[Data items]

= = =

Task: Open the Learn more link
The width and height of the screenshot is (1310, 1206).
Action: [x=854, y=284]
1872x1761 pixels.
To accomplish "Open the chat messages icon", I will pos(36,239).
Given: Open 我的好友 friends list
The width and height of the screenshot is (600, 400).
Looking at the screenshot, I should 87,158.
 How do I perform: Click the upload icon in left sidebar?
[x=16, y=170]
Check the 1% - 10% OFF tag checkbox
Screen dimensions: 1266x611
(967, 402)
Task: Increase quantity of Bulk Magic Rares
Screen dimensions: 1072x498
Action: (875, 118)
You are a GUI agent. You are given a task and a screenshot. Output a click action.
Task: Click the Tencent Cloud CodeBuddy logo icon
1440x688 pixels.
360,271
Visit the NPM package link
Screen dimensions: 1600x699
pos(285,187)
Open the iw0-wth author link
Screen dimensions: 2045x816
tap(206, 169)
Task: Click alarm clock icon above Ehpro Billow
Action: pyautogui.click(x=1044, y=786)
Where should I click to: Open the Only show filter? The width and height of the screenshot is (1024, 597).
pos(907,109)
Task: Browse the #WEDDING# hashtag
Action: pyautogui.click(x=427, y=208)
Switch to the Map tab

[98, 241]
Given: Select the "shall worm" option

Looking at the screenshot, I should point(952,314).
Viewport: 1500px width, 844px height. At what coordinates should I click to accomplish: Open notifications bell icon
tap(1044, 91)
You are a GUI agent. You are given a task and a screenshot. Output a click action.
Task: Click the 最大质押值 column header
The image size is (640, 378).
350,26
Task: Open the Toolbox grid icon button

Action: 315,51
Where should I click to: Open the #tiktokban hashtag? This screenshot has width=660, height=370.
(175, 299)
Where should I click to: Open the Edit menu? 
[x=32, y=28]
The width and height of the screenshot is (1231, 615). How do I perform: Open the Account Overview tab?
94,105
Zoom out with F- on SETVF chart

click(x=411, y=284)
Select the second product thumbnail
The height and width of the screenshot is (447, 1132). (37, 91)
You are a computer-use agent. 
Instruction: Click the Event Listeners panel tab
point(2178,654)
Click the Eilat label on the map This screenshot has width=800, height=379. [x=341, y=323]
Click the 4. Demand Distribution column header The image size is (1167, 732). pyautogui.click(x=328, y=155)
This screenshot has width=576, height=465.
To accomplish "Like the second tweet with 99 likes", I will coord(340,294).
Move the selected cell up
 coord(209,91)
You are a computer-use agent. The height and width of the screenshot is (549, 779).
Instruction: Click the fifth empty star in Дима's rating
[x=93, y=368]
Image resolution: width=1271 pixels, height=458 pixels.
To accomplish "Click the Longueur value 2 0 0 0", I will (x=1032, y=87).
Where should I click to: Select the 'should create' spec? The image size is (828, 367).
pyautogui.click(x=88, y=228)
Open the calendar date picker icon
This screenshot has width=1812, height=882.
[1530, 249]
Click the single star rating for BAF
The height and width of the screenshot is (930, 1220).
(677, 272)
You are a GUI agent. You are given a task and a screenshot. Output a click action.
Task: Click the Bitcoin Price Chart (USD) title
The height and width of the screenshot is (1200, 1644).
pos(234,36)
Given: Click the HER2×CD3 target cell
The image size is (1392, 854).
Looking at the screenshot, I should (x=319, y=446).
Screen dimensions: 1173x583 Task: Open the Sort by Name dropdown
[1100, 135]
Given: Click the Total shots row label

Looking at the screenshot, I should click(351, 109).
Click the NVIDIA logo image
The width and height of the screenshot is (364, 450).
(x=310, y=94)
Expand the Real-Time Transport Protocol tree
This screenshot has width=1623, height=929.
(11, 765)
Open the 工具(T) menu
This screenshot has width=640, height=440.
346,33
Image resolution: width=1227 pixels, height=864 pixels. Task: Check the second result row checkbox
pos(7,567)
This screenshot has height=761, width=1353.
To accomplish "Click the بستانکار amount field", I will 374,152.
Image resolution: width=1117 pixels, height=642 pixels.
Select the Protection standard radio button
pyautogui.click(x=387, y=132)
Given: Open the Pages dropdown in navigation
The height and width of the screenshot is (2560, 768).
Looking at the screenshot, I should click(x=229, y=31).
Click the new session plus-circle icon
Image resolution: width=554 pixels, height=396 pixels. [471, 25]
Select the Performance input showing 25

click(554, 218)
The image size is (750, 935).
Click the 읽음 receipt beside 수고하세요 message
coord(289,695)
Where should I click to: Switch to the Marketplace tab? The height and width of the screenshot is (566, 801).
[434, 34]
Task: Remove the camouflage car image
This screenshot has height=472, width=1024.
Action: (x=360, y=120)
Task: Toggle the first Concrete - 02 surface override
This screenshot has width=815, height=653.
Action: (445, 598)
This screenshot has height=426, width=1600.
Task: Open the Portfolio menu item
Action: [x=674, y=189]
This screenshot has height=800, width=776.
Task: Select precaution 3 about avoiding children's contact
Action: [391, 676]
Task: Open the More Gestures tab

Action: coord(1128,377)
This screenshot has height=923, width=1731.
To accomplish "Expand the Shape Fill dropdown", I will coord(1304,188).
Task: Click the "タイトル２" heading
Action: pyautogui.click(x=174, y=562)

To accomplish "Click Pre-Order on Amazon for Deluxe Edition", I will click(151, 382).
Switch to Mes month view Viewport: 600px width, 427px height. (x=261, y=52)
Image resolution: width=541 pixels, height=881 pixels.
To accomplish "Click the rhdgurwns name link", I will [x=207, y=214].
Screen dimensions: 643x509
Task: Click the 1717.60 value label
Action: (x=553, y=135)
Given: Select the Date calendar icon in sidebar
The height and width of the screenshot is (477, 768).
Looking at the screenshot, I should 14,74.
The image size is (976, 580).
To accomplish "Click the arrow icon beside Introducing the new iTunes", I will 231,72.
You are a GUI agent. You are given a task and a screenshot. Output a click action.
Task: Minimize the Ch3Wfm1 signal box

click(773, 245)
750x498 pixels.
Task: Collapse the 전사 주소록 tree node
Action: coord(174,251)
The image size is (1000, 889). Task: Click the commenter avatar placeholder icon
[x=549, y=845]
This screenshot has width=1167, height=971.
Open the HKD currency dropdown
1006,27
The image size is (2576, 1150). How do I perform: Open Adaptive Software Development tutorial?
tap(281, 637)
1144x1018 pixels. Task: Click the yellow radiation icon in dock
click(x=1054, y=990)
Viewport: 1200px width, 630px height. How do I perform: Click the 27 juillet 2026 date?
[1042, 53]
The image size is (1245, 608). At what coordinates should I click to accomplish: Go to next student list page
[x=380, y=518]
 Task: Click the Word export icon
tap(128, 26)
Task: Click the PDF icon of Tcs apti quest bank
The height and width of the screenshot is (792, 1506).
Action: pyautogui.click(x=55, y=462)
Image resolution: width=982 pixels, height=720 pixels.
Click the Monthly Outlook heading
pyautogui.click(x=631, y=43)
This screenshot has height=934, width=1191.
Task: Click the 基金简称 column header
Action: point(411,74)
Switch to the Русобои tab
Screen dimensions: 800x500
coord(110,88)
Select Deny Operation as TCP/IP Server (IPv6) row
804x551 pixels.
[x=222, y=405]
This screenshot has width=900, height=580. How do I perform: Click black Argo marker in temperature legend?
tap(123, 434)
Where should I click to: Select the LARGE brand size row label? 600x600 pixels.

= = =

▶ [Instructions to follow] Reproduce every entry above exactly as it was written.

▶ [Solved exercise]
Task: Open the Learn more link
The width and height of the screenshot is (1310, 1206).
Action: [x=854, y=284]
1872x1761 pixels.
To accomplish "Open the chat messages icon", I will pos(36,239).
Given: Open 我的好友 friends list
The width and height of the screenshot is (600, 400).
Looking at the screenshot, I should 87,158.
 How do I perform: Click the upload icon in left sidebar?
[x=16, y=170]
Check the 1% - 10% OFF tag checkbox
Screen dimensions: 1266x611
(967, 402)
Task: Increase quantity of Bulk Magic Rares
Screen dimensions: 1072x498
Action: (875, 118)
You are a GUI agent. You are given a task and a screenshot. Output a click action.
Task: Click the Tencent Cloud CodeBuddy logo icon
1440x688 pixels.
360,271
Visit the NPM package link
Screen dimensions: 1600x699
pos(285,187)
Open the iw0-wth author link
Screen dimensions: 2045x816
tap(206, 169)
Task: Click alarm clock icon above Ehpro Billow
Action: pyautogui.click(x=1044, y=786)
Where should I click to: Open the Only show filter? The width and height of the screenshot is (1024, 597).
pos(907,109)
Task: Browse the #WEDDING# hashtag
Action: pyautogui.click(x=427, y=208)
Switch to the Map tab

[98, 241]
Given: Select the "shall worm" option

Looking at the screenshot, I should point(952,314).
Viewport: 1500px width, 844px height. At what coordinates should I click to accomplish: Open notifications bell icon
tap(1044, 91)
You are a GUI agent. You are given a task and a screenshot. Output a click action.
Task: Click the 最大质押值 column header
The image size is (640, 378).
350,26
Task: Open the Toolbox grid icon button

Action: 315,51
Where should I click to: Open the #tiktokban hashtag? This screenshot has width=660, height=370.
(175, 299)
Where should I click to: Open the Edit menu? 
[x=32, y=28]
The width and height of the screenshot is (1231, 615). How do I perform: Open the Account Overview tab?
94,105
Zoom out with F- on SETVF chart

click(x=411, y=284)
Select the second product thumbnail
The height and width of the screenshot is (447, 1132). (37, 91)
You are a computer-use agent. 
Instruction: Click the Event Listeners panel tab
point(2178,654)
Click the Eilat label on the map This screenshot has width=800, height=379. [x=341, y=323]
Click the 4. Demand Distribution column header The image size is (1167, 732). pyautogui.click(x=328, y=155)
This screenshot has width=576, height=465.
To accomplish "Like the second tweet with 99 likes", I will coord(340,294).
Move the selected cell up
 coord(209,91)
You are a computer-use agent. The height and width of the screenshot is (549, 779).
Instruction: Click the fifth empty star in Дима's rating
[x=93, y=368]
Image resolution: width=1271 pixels, height=458 pixels.
To accomplish "Click the Longueur value 2 0 0 0", I will (x=1032, y=87).
Where should I click to: Select the 'should create' spec? The image size is (828, 367).
pyautogui.click(x=88, y=228)
Open the calendar date picker icon
This screenshot has width=1812, height=882.
[1530, 249]
Click the single star rating for BAF
The height and width of the screenshot is (930, 1220).
(677, 272)
You are a GUI agent. You are given a task and a screenshot. Output a click action.
Task: Click the Bitcoin Price Chart (USD) title
The height and width of the screenshot is (1200, 1644).
pos(234,36)
Given: Click the HER2×CD3 target cell
The image size is (1392, 854).
Looking at the screenshot, I should (x=319, y=446).
Screen dimensions: 1173x583 Task: Open the Sort by Name dropdown
[1100, 135]
Given: Click the Total shots row label

Looking at the screenshot, I should click(351, 109).
Click the NVIDIA logo image
The width and height of the screenshot is (364, 450).
(x=310, y=94)
Expand the Real-Time Transport Protocol tree
This screenshot has width=1623, height=929.
(11, 765)
Open the 工具(T) menu
This screenshot has width=640, height=440.
346,33
Image resolution: width=1227 pixels, height=864 pixels. Task: Check the second result row checkbox
pos(7,567)
This screenshot has height=761, width=1353.
To accomplish "Click the بستانکار amount field", I will 374,152.
Image resolution: width=1117 pixels, height=642 pixels.
Select the Protection standard radio button
pyautogui.click(x=387, y=132)
Given: Open the Pages dropdown in navigation
The height and width of the screenshot is (2560, 768).
Looking at the screenshot, I should click(x=229, y=31).
Click the new session plus-circle icon
Image resolution: width=554 pixels, height=396 pixels. [471, 25]
Select the Performance input showing 25

click(554, 218)
The image size is (750, 935).
Click the 읽음 receipt beside 수고하세요 message
coord(289,695)
Where should I click to: Switch to the Marketplace tab? The height and width of the screenshot is (566, 801).
[434, 34]
Task: Remove the camouflage car image
This screenshot has height=472, width=1024.
Action: (x=360, y=120)
Task: Toggle the first Concrete - 02 surface override
This screenshot has width=815, height=653.
Action: (445, 598)
This screenshot has height=426, width=1600.
Task: Open the Portfolio menu item
Action: [x=674, y=189]
This screenshot has height=800, width=776.
Task: Select precaution 3 about avoiding children's contact
Action: [391, 676]
Task: Open the More Gestures tab

Action: coord(1128,377)
This screenshot has height=923, width=1731.
To accomplish "Expand the Shape Fill dropdown", I will coord(1304,188).
Task: Click the "タイトル２" heading
Action: pyautogui.click(x=174, y=562)

To accomplish "Click Pre-Order on Amazon for Deluxe Edition", I will click(151, 382).
Switch to Mes month view Viewport: 600px width, 427px height. (x=261, y=52)
Image resolution: width=541 pixels, height=881 pixels.
To accomplish "Click the rhdgurwns name link", I will [x=207, y=214].
Screen dimensions: 643x509
Task: Click the 1717.60 value label
Action: (x=553, y=135)
Given: Select the Date calendar icon in sidebar
The height and width of the screenshot is (477, 768).
Looking at the screenshot, I should 14,74.
The image size is (976, 580).
To accomplish "Click the arrow icon beside Introducing the new iTunes", I will 231,72.
You are a GUI agent. You are given a task and a screenshot. Output a click action.
Task: Minimize the Ch3Wfm1 signal box

click(773, 245)
750x498 pixels.
Task: Collapse the 전사 주소록 tree node
Action: coord(174,251)
The image size is (1000, 889). Task: Click the commenter avatar placeholder icon
[x=549, y=845]
This screenshot has width=1167, height=971.
Open the HKD currency dropdown
1006,27
The image size is (2576, 1150). How do I perform: Open Adaptive Software Development tutorial?
tap(281, 637)
1144x1018 pixels. Task: Click the yellow radiation icon in dock
click(x=1054, y=990)
Viewport: 1200px width, 630px height. How do I perform: Click the 27 juillet 2026 date?
[1042, 53]
The image size is (1245, 608). At what coordinates should I click to accomplish: Go to next student list page
[x=380, y=518]
 Task: Click the Word export icon
tap(128, 26)
Task: Click the PDF icon of Tcs apti quest bank
The height and width of the screenshot is (792, 1506).
Action: pyautogui.click(x=55, y=462)
Image resolution: width=982 pixels, height=720 pixels.
Click the Monthly Outlook heading
pyautogui.click(x=631, y=43)
This screenshot has height=934, width=1191.
Task: Click the 基金简称 column header
Action: point(411,74)
Switch to the Русобои tab
Screen dimensions: 800x500
coord(110,88)
Select Deny Operation as TCP/IP Server (IPv6) row
804x551 pixels.
[x=222, y=405]
This screenshot has width=900, height=580. How do I perform: Click black Argo marker in temperature legend?
tap(123, 434)
Where should I click to: Select the LARGE brand size row label? 600x600 pixels.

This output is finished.